Data centers: One of Google's biggest costs is powering its fields of data centers that house and crunch all the world's information. This cost is only going to go up as data and Internet consumption explodes. For now, Google has had a huge competitive advantage: Its insanely lucrative search business means it can power more data centers than any other company. But margins will come down if and as Google loses its edge. So the company is smart to invest some of those profits now in solar thermal energy plants in the Mojave desert. There are equally huge opportunities for a startup to build a solar, wind, or otherwise powered data center and undercut the entire market on price. It'd be a huge initial investment, but it's harder to find a market with more certain long-term demand. Again, on our selfishness matrix, these would result in cost savings and superior performance for all manner of Web-delivered services.
Planes: At a Charles River Ventures summit last March, Tesla CEO Elon Musk was asked what his next business would be now that Tesla has its government loans in the bank. The other business he runs, SpaceX, has landed a NASA contract. Musk said that while he's still pretty busy with those two jobs, he thinks a lot about supersonic electric planes that land vertically. Yes, please, Mr. Musk. No, it's not a mass-market concern. Nor was a $100,000 electric roadster. But for weary road warriors who spend their lives crisscrossing the planet, the idea of real innovation in planes is more appealing than a lifetime supply of free upgrades. Do you remember how excited we all got when JetBlue (JBLU) introduced TVs in every seat? Imagine a real technology upgrade. These planes would be insanely expensive at first, as with any new technology. But over time, imagine if fuel costs and noisy polluting engines were cut from the equation and faster flying times were added in. It could reinvent aviation on two fronts: no more dangerous hedging with oil prices causing havoc with publicly traded airlines, and a new world of face-to-face business transactions made possible by quicker flights. When you factor in landing vertically, you've got cool and superior performance down cold.
Consumer power consumption: We waste loads of energy in our homes.

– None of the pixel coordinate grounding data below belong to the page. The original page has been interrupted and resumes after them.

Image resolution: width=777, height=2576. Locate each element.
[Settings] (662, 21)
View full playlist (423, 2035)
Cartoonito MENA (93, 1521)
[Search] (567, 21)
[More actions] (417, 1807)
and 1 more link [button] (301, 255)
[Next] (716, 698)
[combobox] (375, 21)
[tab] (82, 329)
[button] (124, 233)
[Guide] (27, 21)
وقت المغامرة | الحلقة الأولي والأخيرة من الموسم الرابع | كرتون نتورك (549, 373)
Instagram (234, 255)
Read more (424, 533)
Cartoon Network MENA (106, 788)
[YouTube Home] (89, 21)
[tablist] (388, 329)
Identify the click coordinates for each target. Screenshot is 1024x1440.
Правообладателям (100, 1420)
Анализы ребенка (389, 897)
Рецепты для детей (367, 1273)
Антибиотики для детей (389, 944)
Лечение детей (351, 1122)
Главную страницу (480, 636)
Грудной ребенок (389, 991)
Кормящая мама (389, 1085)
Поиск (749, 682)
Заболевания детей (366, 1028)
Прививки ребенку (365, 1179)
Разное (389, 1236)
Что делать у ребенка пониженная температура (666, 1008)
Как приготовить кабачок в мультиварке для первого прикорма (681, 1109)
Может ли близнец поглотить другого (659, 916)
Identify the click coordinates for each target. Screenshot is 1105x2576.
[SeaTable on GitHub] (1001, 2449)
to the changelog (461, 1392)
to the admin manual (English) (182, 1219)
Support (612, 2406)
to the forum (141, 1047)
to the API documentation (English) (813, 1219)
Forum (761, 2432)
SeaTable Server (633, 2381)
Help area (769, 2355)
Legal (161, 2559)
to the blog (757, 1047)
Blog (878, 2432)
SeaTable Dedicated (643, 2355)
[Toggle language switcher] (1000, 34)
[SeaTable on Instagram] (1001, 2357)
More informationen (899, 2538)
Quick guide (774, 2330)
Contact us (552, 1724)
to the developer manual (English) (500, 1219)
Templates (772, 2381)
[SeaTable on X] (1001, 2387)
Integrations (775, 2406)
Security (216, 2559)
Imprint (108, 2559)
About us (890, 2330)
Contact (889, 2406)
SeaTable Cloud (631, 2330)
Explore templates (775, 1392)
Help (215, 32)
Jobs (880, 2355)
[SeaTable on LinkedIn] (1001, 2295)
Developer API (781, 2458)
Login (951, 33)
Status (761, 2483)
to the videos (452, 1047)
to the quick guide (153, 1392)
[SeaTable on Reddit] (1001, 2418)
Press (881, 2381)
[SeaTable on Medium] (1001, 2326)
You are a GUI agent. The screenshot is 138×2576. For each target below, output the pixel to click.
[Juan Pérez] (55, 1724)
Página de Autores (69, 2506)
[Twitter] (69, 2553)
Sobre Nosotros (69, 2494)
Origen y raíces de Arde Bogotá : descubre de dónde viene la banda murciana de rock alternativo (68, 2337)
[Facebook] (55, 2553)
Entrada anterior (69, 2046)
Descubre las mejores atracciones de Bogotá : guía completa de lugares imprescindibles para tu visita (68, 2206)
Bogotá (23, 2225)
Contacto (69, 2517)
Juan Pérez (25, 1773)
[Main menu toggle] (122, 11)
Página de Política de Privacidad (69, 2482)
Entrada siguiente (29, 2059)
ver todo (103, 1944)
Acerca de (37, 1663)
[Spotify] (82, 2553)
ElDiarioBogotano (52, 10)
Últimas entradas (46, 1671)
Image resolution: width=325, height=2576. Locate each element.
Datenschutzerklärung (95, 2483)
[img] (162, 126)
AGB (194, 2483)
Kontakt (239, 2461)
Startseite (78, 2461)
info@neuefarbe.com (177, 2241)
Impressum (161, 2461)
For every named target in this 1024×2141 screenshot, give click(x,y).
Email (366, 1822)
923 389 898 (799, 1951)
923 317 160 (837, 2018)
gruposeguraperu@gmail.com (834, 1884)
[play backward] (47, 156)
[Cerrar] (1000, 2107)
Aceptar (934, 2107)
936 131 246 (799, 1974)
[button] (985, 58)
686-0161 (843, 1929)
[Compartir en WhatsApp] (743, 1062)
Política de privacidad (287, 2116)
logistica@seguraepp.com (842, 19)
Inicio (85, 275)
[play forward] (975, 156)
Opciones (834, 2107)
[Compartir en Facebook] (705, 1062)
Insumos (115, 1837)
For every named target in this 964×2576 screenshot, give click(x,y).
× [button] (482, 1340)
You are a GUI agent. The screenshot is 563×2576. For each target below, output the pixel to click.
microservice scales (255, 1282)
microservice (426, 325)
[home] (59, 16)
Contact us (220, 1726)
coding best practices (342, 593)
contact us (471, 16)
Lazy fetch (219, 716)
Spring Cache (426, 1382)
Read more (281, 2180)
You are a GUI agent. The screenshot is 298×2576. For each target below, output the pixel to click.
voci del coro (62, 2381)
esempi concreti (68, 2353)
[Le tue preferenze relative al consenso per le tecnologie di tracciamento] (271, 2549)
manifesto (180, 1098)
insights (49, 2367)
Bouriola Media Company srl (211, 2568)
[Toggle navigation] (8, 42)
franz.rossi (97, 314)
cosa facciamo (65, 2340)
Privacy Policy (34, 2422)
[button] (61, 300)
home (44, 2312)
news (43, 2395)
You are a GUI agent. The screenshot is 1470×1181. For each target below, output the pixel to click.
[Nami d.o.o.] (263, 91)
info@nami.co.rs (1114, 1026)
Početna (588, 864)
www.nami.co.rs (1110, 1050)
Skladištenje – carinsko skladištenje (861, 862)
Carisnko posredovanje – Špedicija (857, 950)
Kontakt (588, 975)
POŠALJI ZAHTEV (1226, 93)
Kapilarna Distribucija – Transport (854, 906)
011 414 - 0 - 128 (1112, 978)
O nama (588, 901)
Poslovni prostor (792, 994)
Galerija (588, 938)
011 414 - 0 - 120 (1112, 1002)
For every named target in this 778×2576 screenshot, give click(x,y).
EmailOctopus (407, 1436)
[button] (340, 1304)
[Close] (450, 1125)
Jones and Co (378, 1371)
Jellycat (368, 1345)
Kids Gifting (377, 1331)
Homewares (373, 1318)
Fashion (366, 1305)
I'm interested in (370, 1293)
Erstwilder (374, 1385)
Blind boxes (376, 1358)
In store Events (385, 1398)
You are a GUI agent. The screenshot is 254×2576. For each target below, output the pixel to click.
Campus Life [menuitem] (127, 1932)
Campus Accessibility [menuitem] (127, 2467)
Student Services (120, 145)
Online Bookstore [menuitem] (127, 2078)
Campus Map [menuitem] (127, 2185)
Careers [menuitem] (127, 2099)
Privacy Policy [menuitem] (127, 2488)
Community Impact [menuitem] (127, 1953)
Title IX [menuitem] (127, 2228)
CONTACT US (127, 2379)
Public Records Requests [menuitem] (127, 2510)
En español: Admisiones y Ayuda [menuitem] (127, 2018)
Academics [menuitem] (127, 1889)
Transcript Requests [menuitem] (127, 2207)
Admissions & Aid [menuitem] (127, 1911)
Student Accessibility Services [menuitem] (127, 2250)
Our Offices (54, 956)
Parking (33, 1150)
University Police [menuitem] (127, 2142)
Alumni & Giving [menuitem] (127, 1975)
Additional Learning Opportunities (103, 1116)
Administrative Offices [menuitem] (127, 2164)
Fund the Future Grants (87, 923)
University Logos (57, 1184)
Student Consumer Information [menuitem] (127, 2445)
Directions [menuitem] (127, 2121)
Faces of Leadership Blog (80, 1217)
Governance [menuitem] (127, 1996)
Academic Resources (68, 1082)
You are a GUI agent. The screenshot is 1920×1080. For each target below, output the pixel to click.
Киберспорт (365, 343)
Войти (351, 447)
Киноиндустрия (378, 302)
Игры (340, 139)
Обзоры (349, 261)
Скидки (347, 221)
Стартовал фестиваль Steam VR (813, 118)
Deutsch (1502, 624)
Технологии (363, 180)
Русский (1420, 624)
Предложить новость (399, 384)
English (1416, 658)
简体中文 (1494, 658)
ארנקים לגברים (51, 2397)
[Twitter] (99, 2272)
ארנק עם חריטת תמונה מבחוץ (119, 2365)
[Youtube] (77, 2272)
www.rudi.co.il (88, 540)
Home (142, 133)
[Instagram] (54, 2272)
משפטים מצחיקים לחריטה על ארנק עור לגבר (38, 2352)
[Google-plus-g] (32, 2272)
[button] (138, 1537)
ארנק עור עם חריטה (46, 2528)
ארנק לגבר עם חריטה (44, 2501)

And over time, we'd save a lot of money by changing our behavior. Both Google and Microsoft (MSFT) have pilot programs designed to help us better monitor how much energy and money we're wasting.
But those applications focus on monitoring and analyzing energy use; you still have to remember to turn off the TV or AC. Enter a promising company I met on a recent trip to London. It's called AlertMe and it makes a sexy little device that's won a slew of awards and a trial agreement with British Gas New Energy to be installed in homes in Britain. AlertMe can monitor and affect the energy consumption in your home using the Internet, your broadband network, key fobs, e-mails, and SMS messaging on your phone. (See a truly condescending video about how even women can install AlertMe's home security app here.) Possibly best of all, AlertMe includes tools that let you remotely turn on or off heating, cooling, or electronics and track how much you save. The device can also automatically turn off appliances left idle, or know when no one is home and adjust the temperature for you. Convenient and cost-saving all in one. Come on cleantech. Selfishness sells.